The first remark made by the Chinese State Councilor and Minister of National Defence at SLD-2019 was about building a community with shared future for mankind. With that, at the very outset of his speech the Councilor gave away the as ever deviousness of China’s designs. On one hand he talked in an exalted manner about peace and prosperity and on the other he conveniently circumvented China’s insensitivities towards other states and established universal norms. The second remark was about the commitments of the Chinese government and its military towards the region. Once again, the Councilor ignored the fact that China was actually the elephant in the room causing security dilemma for the Asian nations. He gave no indication of rolling back China’s absurd claims over the entire South China Sea (SCS). Instead, he forcefully reiterated that China will fight for every inch of its land.

Sadly, the Chinese do not understand that such outlandish claims only punctures its credibility. Quoting Chinese national anthem ‘arise all those who do not want to be enslaved’, was indeed incongruent with Chinese occupation of Tibet and subjugation of Uygurs in Xinjiang. Besides, the necessity for raising such nationalistic fervour at the SLD is also a sign of growing insecurities within. The only sensible statement made by the General was that China would like to respect core interests and accommodate security concerns of all. But he dodged the paradox on how core interests should be defined and what if they clash with that of other countries. If SCS is not its core interest what is taking China so long to resolve it. The judgment of the Permanent Court of Arbitration (PCA) may not be respected by China, but when the rest of the world accepts it, how can China justify its irreproachability. The very fact that all courts of arbitration of the BRI are based in China and disputes to that affect would be resolved under Chinese norms, is a clear give away of its penchant to arm-twist others when required.

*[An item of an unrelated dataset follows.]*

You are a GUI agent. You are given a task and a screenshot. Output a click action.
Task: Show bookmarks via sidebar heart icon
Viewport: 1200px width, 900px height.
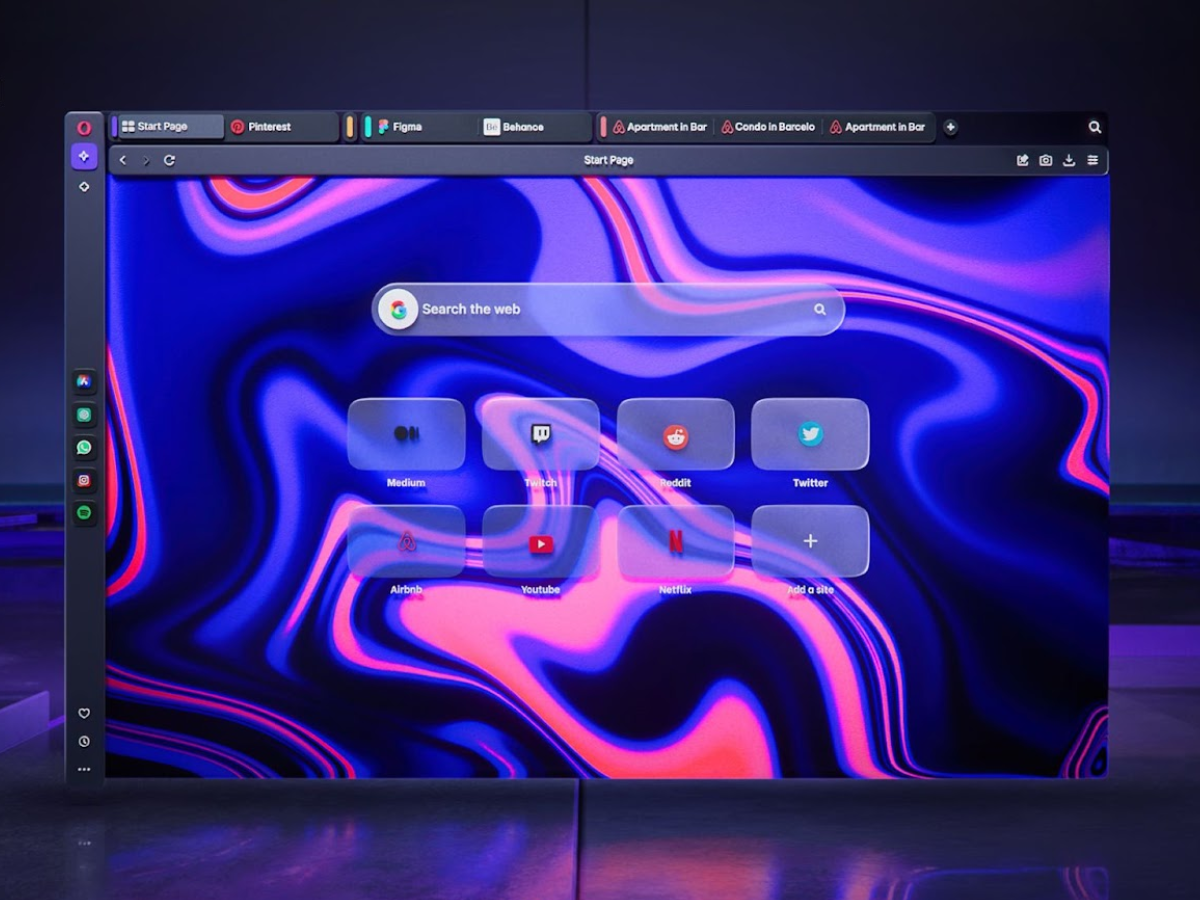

With so many contradictions in Chinese behaviour, it would not be wrong to deduce that the Chinese harbours a vision of ‘patron-client’ relationship for the region. Hence China cannot be trusted with peace and political equality in the region. However, a measured economic approach towards China could lead to a prosperous future. So, India should engage China economically, while keeping an eye on the trade deficit. As regards security, India needs to expand its bargaining chips that forces China to resolve pending border disputes. Maintaining naval supremacy in the Indian Ocean and a strong military posture on the line of Actual Control (LAC) would not be adequate in that respect. This is why strategic partnership with the U.S. becomes significant for India, and it should be leveraged overtly to put pressure on China.

Concluding Remarks

Shangri-La Dialogue-2019 preempts an ominous future for the Indo-Pacific region. Neither China nor the U.S. has the intent to resolve disputes amicably between them or with others in the region. Both, the U.S’ vision of liberal hegemony and the Chinese vision of patron-client order are unacceptable to other nations. In this backdrop, ASEAN centrality is the best available option. However, ASEAN centrality too has its pitfalls. Putting all the eggs in ASEAN basket would allow the ASEAN to drive India’s security agenda, which would be unacceptable. To balance China, India would have to nurture its strategic partnership with the U.S. But leaning too much towards the U.S. might draw India into a Thucydides trap. Thus, India needs to support status-quo in the region while looking for opportunities in the ongoing trade-war and strategic competition, without getting embroiled with them.

In his closing remarks at the SLD-2019, Dr. Ng Eng Hen, Minister of Defence, Singapore, so eloquently stated. “What is at stake is the current global order, that even if not perfect, has endured peace and progress these 70 years. It would be egregious folly to throw this baby out with the bathwater.”